Moskau meldet einen Etappensieg

Russlands Luftwaffe soll in Dagestan Ordnung herbeibomben. Die Armee ist genauso wenig vorbereitet wie auf den Tschetschenienkrieg. Derweil rüstet Volksheld Bassajew zur nächsten Attacke  ■   Aus Moskau Klaus-Helge Donath

„In anderthalb, spätestens aber zwei Wochen“ sei die Krise in Dagestan gelöst, versprach Russlands amtierender Premier Wladimir Putin siegesgewiss Kremlchef Boris Jelzin. Schon einmal hatte ein russischer Verteidigungsminister dem Präsidenten die Lösung eines Problems binnen weniger Stunden verheißen. Damals wurden knapp zwei Jahre daraus, und die Lösung entsprach einer schmachvollen Niederlage an allen Fronten: Moskaus tschetschenisches Abenteuer von 94 bis 96. Hat Russland etwas aus dem kaukasischen Debakel gelernt?

Das Szenario in Dagestan erinnert fatal an die Desorganisation und Ratlosigkeit der russischen Armeeführung in Tschetschenien. In den ersten Tagen des bewaffneten Konfliktes hatten die Streitkräfte alle Hände voll zu tun, tödliche Irrtümer als gewöhnliche Gefechtsverluste hinzustellen. Wenn die Armeeführung indes etwas gelernt hat, dann aus der aseptischen Kriegsberichterstattung der Nato im Kosovo. Russlands Fernsehzuschauer werden täglich mit Statistiken über Aufklärungs- und Kampfeinsätze der Luftwaffe versorgt. Der Haken: Der Krieg findet am Boden statt, in einer schwer zugänglichen Gebirgsregion.

Nach den Erfahrungen in Tschetschenien hat es die russische Armeeführung versäumt, Spezialeinheiten auf den Kampf im Gebirge vorzubereiten. Die Rebellen um den jordanischen Warlord Chattab und Tschetscheniens Helden Schamil Bassajew sind in den letzten beiden Jahren gezielt vorbereitet worden: „Heute treffen sie wieder aufeinander. Die gut ausgebildeten, höchst mobilen, in Tschetschenien trainierten Kämpfer und der von Russen geführte bewaffnete Mob“, meinte der Moskauer Militärbeobachter Pawel Felgenhauer kritisch.

_Aufgaben:_
1/ Welche Frist nannte Wladimir Putin laut dem Artikel über den Dagestan-Konflikt für die Lösung der Krise?
2/ Übersetzen Sie aus dem Artikel über den Dagestan-Konflikt den Satz „Der Haken: Der Krieg findet am Boden statt, in einer schwer zugänglichen Gebirgsregion.“ ins Englische.
3/ Schreiben Sie den Artikel über den Dagestan-Konflikt im Anschluss an seinen letzten Satz weiter.

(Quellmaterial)
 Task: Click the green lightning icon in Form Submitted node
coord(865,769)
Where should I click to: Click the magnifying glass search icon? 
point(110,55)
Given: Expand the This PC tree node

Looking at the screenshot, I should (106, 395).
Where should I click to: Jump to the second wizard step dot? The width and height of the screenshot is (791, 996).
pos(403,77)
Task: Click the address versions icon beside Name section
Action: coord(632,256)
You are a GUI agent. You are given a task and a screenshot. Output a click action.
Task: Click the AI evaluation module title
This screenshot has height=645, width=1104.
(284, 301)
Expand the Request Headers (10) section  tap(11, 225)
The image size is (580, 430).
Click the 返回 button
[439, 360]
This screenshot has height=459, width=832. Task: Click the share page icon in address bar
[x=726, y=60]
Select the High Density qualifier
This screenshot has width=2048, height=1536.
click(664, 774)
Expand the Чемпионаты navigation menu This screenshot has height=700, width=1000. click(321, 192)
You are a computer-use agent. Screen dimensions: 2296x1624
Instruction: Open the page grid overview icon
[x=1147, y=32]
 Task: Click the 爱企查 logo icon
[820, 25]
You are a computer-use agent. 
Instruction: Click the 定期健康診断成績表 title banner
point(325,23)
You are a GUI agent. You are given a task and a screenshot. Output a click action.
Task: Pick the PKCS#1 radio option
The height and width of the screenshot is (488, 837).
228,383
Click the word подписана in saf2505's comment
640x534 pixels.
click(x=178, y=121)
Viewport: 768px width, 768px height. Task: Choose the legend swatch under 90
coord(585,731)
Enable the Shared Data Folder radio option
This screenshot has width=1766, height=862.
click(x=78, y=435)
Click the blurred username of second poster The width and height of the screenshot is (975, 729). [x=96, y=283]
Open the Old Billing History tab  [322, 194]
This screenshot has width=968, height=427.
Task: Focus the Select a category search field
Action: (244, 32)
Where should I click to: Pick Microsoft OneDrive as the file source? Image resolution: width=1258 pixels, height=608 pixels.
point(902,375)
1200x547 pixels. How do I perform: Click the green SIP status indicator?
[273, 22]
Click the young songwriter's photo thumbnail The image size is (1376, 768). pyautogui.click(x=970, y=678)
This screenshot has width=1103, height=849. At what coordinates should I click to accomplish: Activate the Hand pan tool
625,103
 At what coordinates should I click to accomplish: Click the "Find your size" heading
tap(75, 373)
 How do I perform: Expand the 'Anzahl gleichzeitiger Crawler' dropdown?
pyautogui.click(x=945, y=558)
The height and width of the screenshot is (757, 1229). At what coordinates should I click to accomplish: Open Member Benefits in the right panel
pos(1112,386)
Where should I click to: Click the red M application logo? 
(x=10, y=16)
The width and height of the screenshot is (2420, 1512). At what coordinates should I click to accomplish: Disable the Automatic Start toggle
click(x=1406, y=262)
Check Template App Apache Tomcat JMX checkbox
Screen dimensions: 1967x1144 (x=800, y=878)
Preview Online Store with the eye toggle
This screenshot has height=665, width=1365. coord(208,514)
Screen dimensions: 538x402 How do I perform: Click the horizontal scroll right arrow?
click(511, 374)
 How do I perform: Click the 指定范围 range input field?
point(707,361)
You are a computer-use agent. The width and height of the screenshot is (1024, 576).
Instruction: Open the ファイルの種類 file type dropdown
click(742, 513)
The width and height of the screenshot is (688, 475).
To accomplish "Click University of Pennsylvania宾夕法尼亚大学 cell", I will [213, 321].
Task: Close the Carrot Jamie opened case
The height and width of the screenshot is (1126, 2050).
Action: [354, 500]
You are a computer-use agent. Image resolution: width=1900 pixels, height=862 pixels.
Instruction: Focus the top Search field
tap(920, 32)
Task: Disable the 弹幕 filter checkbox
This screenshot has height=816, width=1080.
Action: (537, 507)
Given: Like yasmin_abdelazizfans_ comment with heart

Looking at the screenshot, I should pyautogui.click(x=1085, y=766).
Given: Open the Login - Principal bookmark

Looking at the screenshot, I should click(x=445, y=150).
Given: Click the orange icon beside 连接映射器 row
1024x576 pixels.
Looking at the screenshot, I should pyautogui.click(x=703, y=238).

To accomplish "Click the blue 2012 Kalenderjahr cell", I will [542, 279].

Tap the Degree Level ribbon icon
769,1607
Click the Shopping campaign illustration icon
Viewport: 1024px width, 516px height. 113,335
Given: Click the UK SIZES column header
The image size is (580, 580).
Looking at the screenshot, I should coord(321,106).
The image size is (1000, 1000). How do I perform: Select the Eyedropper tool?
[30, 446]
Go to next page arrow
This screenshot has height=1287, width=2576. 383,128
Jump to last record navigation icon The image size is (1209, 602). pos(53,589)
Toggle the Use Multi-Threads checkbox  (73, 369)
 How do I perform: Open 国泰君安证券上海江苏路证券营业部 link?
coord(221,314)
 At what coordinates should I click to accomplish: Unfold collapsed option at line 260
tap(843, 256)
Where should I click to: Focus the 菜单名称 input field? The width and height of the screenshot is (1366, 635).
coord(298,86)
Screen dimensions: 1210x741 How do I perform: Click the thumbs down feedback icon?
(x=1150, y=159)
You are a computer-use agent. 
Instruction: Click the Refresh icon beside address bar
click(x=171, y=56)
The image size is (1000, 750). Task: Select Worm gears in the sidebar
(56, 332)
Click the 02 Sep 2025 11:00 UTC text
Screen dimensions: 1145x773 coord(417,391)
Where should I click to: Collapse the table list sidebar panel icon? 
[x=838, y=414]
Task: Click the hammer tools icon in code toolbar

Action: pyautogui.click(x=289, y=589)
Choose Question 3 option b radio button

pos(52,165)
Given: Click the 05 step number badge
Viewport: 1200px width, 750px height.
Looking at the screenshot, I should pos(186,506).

_Lösungen:_
1/ In anderthalb, spätestens aber zwei Wochen.

2/ The catch: the war is taking place on the ground, in a mountain region that is difficult to access.

3/
Daher stützt sich die Armee vornehmlich auf den Einsatz der Luftstreitkräfte. Das kaukasische Hauptmassiv einzuebnen dürfte aber viel schwieriger sein, als die Wohnviertel Grosnys vom Erdboden zu tilgen. Gestern meldeten russische Quellen, die Rebellen der islamistischen Sekte der Wachhabiten hätten nach Kämpfen mit russischen Einheiten 200 Mann verloren. An eigenen Verlusten gab die Armee 10 Gefallene und 29 Verletzte an. Die Tschetschenen dementierten: 5 Guerilleros seien getötet und 15 verletzt worden. Um die eigenen Angaben zu untermauern, verbreitete das Hauptquartier der föderalen Streitkräfte in Dagestan den angeblichen Wortlaut eines Funkspruches Bassajews, der verzweifelt Verstärkung anfordert und hohe Verluste eingesteht.

Seit gestern werden aus allen Teilen Russland Spezialeinheiten des Innenministeriums in die dagestanische Hauptstadt Machatschkala verlegt. Außerdem stellte das Innenministerium in Dagestan Freiwilligeneinheiten aus Einheimischen zusammen. Ein gefährliches Unternehmen in einer Region mit über dreißig Völkern, deren Zusammenleben auf einem höchst labilen Gleichgewicht beruht.

Angeblich gelang es den Freiwilligenkorps in Kooperation mit föderalen Kräften, das Gebiet Zumada von Freischärlern zu „säubern“. Unter den verletzten Rebellen soll auch Warlord Chattab sein, während dessen Dolmetscher in russische Gefangenschaft geraten sei. Die erste Etappe sei abgeschlossen, sagte der Kommandeur der Truppen des Innenministeriums, Wjatscheslaw Owtschinnikow. Der zweite Schritt, die Region Botlich zurückzuerobern, solle am Dienstag angegangen werden.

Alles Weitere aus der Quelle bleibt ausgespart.